Venticinque anni fa (per la precisione il 15 gennaio 2001) è stato lanciato quello che sarebbe diventato uno dei siti più frequentati del web: l’enciclopedia collaborativa Wikipedia.
La versione italiana è nata pochi mesi dopo (l’11 maggio), diventando ben presto una delle versioni più ricche: all’inizio del 2026 era al nono posto delle varie versioni linguistiche per numero di voci.
Ricordo come per molto tempo docenti e professori mettevano in guardia dal rischio di affidarsi a Wikipedia, un sito in cui chiunque può scrivere qualsiasi cosa. È indispensabile consultare le enciclopedie classiche e altre fonti autorevoli, si diceva anche ai corsi per traduttori. Eppure oggi vedo male chiunque a fare il lavoro di traduttore senza ricorrere a Wikipedia: uno strumento rapido, di facile consultazione, infinitamente più completo di qualsiasi altra opera enciclopedica (non sarà la biblioteca di Borges, ma è quanto più vi si avvicina quando cerchiamo delle informazioni) e tutto sommato affidabilissimo, dato che le informazioni devono sempre essere comprovate da fonti autorevoli e sono sottoposte allo scrutinio incessante della comunità Wiki.
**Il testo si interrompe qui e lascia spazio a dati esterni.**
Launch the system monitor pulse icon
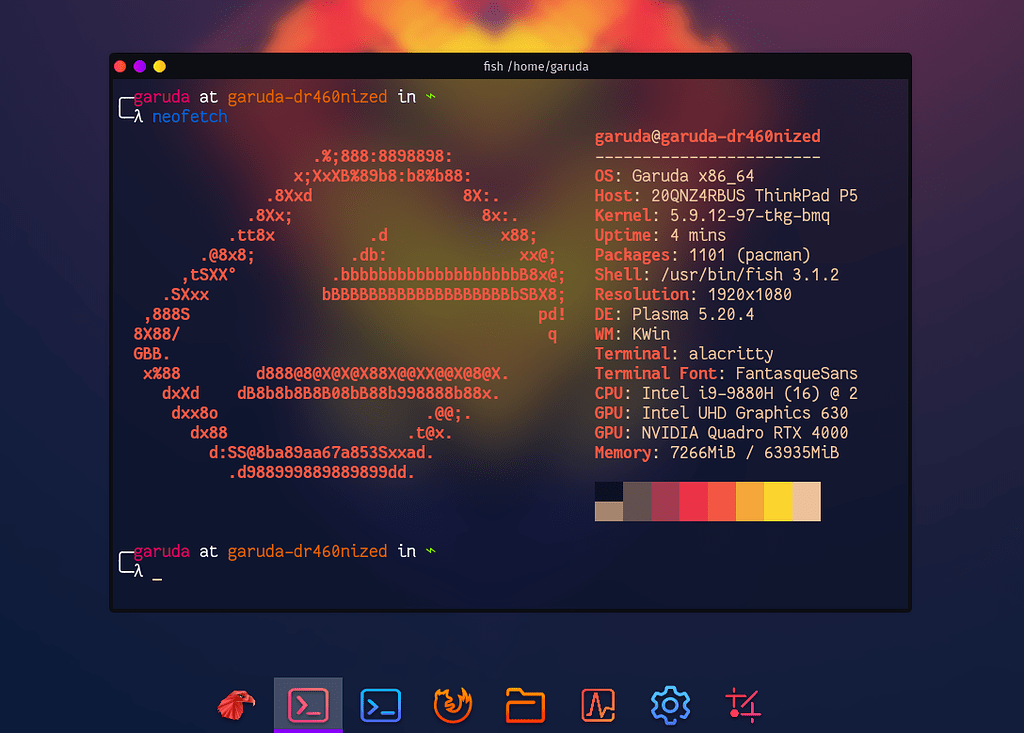The width and height of the screenshot is (1024, 733). [597, 705]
Oggi, però, anche Wikipedia deve fare i conti con il crescente predominio dell’intelligenza artificiale, uno strumento che al momento reputo ben più inaffidabile. Vedremo cosa ci porterà l’evoluzione dei prossimi anni. O forse dovrei dire, vista la velocità con cui cambiano le cose, dei prossimi mesi. E voi, quando e come usate Wikipedia e l’IA?